The book is about Judd Foxman, a 30-ish guy who just discovered Jen, his wife of nine years, sleeping with his boss, (Wade) who’s a famous radio personality. This is an ugly double-whammy because now he’s lost his wife and his job at the same time. On top of that, Jen is pregnant and plans on staying with Wade.
Judd finds out that his father has died and has to return to his childhood home. The father has been in a cancer-induced coma for some time, so the book is less about Judd’s grief for his father and more about his marriage and problems with his mother, sister and two brothers. Judd’s mother asks Judd and his siblings to “sit shiva”, which is a Jewish funeral ritual where the family stays at home and mourns for seven days while friends come to pay their respects (and bring food). Judd and his siblings haven’t spent time together in years, so the prospect of seven days together is daunting.

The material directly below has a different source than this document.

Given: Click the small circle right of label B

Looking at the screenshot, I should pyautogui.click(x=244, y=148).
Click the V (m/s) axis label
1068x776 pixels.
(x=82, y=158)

Since I’m Jewish, it was interesting to read about shiva, not that it was described with great depth. I haven’t been part of one, but as with a lot of other Jewish rituals, it makes a lot of sense to me. The idea is that you suspend your own life to really take the time to mourn someone, and in that time you support your friends and family as well as reflect on your own life. Tropper pokes some fun at the idea but also seems to respect it.

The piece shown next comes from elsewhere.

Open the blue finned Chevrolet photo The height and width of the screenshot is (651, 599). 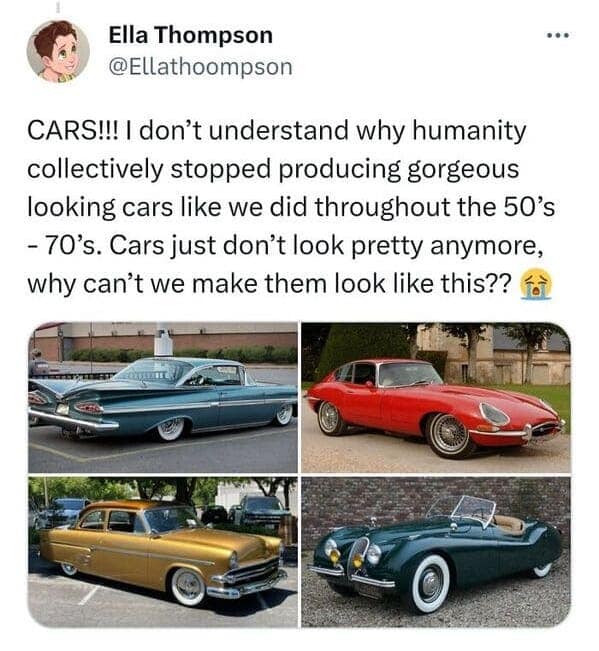(x=163, y=397)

I said the book was more polished and fixes some of the flaws of the other two books I’ve read (The Book of Joe and How to Talk to a Widower). The writing is tighter and the characters are more realistic, less caricatured. The events that take place in the book are less “over the top” and there’s a lot less drugs and sex (not sure if that’s a good thing or bad). The pacing of events is much better — in Book of Joe it was ridiculous how many crazy madcap things happened in one day. Because of the structure of this book, everything occurs over seven days, and the seven days feels like a long time because to the characters it’s a VERY long time.
But I also said I enjoyed this book less. The other two books I read made me laugh and cry (out loud and in public) and were written with an emotional punch to the gut that was lacking in this book. Judd’s problems felt overwhelming to me – finding your spouse having sex in your bed, facing an unwanted pregnancy and a failed marriage, losing your father – and then there are the many problems between Judd and his family. I liked the characters but in the end didn’t get too invested in their lives (with one exception, I loved the character of Judd’s mother).

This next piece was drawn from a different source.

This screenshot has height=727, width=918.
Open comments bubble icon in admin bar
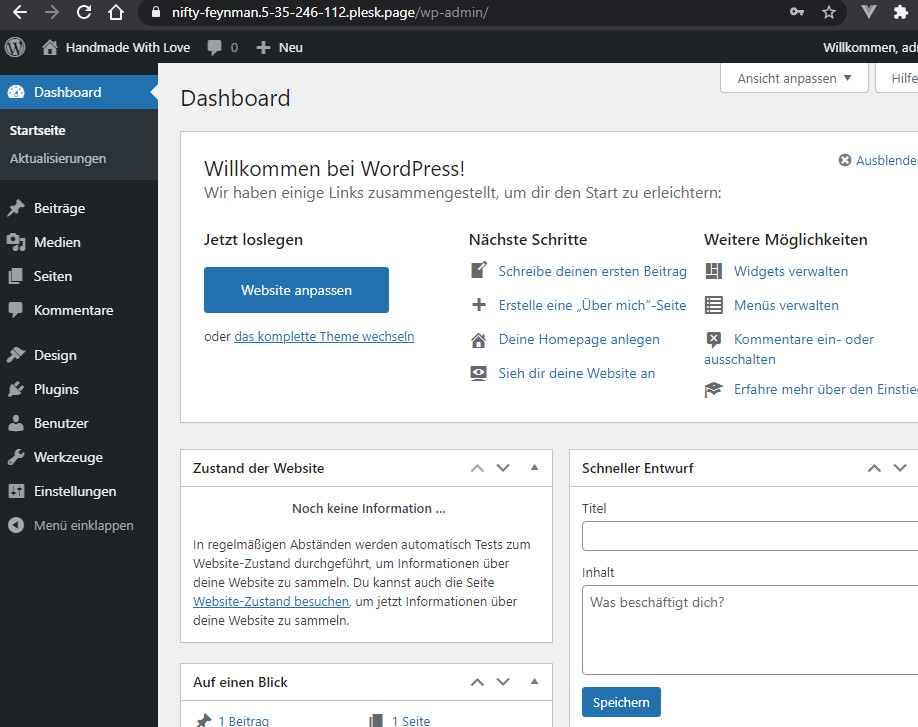tap(215, 48)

I love the way Tropper writes. In a way his books are a relief from real life because they are so ridiculous and the characters are so screwed up. But it’s more that he gives you the feeling he’s just writing about himself, and that he’s a guy you’d like to know. He’s a “guy’s guy” and a sensitive male at the same time. My favorite thing about Tropper is I feel like I get the guy’s lens on things I’m thinking about. Like the narrator in this book is constantly describing the breasts, legs, etc. of every woman he sees. Do men really view the world that way? I think my husband would say yes. Also Tropper describes things at a level of detail no one else does. In this book there’s a long description of what it feels like for a guy to get kicked in the balls. I don’t think I’ve ever read a description that actually made me feel like aha, that’s what it must feel like. I’ll never know of course; but Tropper gives it an excellent try. I’ll have to run that one past my husband too.
Basically, Tropper writes about family and sex and love in ways that are funny, moving, and also really make sense. So even if I didn’t love this one, I’ll still keep reading.